The Company has experienced no loan defaults, labor stoppages, legal proceedings or any other operating interruption in 2011. Therefore, these items will not factor into whether the business continues as a going concern, and accordingly, management has not made any plans to dispose of assets or factor receivables to assist in generating working capital.
The Company intends to raise additional working capital either through private placements, and/or bank financing, or additional loans from Management if there is need for liquidity. Management may also consider reducing administrative costs. There are no assurances that the Company will be able to either (1) achieve a level of revenues adequate to generate sufficient cash flow from operations; or (2) obtain additional financing through either private placement, and/or bank financing necessary to support the Company’s working capital requirements. To the extent that funds generated from private placements, and/or bank financing are insufficient, the Company will have to raise additional working capital. No assurance can be given that additional financing will be available, or if available, will be on terms acceptable to the Company. If adequate working capital is not generated from operations, financing is not available, or the Management cannot loan sufficient funds, the Company may not be able to continue its operations.
Management believes that the efforts it has made to promote its operation will continue for the foreseeable future. These conditions raise substantial doubt about the Company’s ability to continue as a going concern. The financial statements do not include any adjustments relating to the recoverability and classification of asset carrying amounts or the amount and classification of liabilities that might be necessary should the Company be unable to continue as a going concern.

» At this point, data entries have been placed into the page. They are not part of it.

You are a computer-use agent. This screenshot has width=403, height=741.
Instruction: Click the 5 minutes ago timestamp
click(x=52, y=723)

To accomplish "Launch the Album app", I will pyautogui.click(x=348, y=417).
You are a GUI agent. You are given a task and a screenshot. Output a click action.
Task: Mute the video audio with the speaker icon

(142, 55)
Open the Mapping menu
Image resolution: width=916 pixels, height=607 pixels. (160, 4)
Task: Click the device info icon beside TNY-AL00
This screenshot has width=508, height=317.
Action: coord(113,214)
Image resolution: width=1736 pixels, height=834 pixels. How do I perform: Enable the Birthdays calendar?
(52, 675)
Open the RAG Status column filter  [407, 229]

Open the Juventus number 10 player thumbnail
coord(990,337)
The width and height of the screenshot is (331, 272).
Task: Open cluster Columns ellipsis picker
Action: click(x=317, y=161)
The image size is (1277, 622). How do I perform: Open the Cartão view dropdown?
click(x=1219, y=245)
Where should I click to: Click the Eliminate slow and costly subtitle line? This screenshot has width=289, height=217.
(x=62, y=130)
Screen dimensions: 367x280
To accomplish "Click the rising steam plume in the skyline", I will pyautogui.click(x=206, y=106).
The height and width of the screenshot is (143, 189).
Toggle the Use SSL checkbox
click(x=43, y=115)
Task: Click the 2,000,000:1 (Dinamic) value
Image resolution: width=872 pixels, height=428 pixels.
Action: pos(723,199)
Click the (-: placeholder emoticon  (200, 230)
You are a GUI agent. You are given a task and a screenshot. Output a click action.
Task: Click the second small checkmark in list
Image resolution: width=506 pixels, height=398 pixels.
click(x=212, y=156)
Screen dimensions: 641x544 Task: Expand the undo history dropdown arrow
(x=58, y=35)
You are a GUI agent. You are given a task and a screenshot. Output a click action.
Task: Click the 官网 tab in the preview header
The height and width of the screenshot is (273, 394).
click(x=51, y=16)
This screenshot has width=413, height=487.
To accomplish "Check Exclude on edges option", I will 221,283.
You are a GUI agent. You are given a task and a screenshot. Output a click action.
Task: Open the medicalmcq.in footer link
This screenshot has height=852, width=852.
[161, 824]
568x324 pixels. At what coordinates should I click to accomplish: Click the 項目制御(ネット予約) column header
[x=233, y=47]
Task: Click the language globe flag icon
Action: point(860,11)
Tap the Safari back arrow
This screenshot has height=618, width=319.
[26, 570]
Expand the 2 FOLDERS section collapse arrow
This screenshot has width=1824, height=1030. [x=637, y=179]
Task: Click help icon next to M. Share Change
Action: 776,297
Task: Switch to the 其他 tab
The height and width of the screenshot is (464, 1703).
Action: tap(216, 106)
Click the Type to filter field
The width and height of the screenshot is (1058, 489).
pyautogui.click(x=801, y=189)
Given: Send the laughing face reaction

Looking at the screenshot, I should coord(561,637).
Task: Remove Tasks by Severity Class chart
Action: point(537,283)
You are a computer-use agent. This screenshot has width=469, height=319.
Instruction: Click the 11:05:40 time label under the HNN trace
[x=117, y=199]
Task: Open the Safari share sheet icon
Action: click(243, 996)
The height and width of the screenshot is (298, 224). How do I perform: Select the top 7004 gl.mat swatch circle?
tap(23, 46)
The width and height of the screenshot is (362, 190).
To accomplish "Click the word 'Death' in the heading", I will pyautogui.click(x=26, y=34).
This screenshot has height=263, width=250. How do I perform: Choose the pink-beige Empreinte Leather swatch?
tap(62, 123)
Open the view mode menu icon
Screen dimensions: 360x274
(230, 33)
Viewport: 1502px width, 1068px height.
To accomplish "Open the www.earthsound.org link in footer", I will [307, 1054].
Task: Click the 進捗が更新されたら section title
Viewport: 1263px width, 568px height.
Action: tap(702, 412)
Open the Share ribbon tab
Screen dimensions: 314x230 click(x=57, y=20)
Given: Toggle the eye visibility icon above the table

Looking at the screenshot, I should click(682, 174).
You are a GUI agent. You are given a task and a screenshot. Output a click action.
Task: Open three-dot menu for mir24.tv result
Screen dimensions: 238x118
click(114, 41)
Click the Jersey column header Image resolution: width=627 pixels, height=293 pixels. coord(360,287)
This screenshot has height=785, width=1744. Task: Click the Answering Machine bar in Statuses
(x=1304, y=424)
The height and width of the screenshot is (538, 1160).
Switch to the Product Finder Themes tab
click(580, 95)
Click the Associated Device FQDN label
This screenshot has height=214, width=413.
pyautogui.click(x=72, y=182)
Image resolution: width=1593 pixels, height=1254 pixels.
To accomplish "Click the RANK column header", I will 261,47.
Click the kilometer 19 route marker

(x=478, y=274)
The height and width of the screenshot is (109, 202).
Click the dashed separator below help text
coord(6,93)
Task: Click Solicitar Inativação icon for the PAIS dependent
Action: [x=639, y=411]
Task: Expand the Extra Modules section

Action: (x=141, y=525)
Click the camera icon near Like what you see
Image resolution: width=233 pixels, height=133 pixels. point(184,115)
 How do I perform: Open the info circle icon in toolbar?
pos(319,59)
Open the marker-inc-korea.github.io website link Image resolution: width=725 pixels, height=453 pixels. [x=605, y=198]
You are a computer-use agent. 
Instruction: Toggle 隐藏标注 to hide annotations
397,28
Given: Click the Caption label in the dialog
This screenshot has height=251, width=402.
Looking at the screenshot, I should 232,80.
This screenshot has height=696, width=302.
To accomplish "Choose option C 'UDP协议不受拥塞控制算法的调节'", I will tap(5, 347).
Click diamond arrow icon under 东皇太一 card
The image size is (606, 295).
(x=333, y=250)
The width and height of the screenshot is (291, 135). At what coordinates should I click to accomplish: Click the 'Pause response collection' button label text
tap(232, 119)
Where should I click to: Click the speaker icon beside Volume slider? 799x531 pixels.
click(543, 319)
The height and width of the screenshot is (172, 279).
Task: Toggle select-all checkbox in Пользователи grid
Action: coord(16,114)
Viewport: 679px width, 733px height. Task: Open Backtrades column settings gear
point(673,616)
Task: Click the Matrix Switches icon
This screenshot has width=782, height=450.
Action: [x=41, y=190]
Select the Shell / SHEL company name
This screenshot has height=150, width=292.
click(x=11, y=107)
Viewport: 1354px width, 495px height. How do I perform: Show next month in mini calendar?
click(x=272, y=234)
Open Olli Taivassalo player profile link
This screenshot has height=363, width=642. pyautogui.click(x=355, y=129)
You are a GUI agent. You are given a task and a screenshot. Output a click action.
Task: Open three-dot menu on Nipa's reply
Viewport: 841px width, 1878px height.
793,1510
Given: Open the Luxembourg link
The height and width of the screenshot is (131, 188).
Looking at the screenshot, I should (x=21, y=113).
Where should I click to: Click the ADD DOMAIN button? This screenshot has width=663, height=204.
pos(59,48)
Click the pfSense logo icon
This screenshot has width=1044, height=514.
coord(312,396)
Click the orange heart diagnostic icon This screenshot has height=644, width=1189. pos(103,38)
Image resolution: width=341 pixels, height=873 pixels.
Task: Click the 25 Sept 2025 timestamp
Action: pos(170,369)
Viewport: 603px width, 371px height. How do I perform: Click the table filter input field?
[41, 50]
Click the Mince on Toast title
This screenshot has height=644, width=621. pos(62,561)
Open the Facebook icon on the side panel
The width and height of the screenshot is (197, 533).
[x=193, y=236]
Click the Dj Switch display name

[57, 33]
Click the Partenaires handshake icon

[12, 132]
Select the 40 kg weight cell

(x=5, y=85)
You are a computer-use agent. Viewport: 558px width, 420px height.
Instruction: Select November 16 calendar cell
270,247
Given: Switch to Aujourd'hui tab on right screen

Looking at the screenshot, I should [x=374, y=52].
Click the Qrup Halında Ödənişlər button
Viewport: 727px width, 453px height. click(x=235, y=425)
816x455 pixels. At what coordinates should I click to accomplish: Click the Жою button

NOTE 8 – REVENUE CONCENTRATION
The Company provides drilling services to the oil and gas industry and has five significant customers from which 96.3% of revenues were derived during the nine months ended September 30, 2011.
Customers | 2011 Revenue | % | 2010 Revenue | % |
A – Related Party | $85,001 | 28.3% | $70,443 | 59.4% |
B | 130,170 | 43.3 | 40,500 | 34.1 |
C | 30,500 | 10.1 | 0 | 0.0 |
D | 24,486 | 8.1 | 6,000 | 5.1 |
E | 19,500 | 6.5 | 0 | 0.0 |
Others | 11,200 | 3.7 | 1,710 | 1.4 |
TOTAL | $300,857 | 100.0% | $118,653 | 100.0% |
Approximately 63% of the Company’s revenue for the three months ended September 30, 2011 was generated from services performed for an entity controlled by the Company’s chief executive officer.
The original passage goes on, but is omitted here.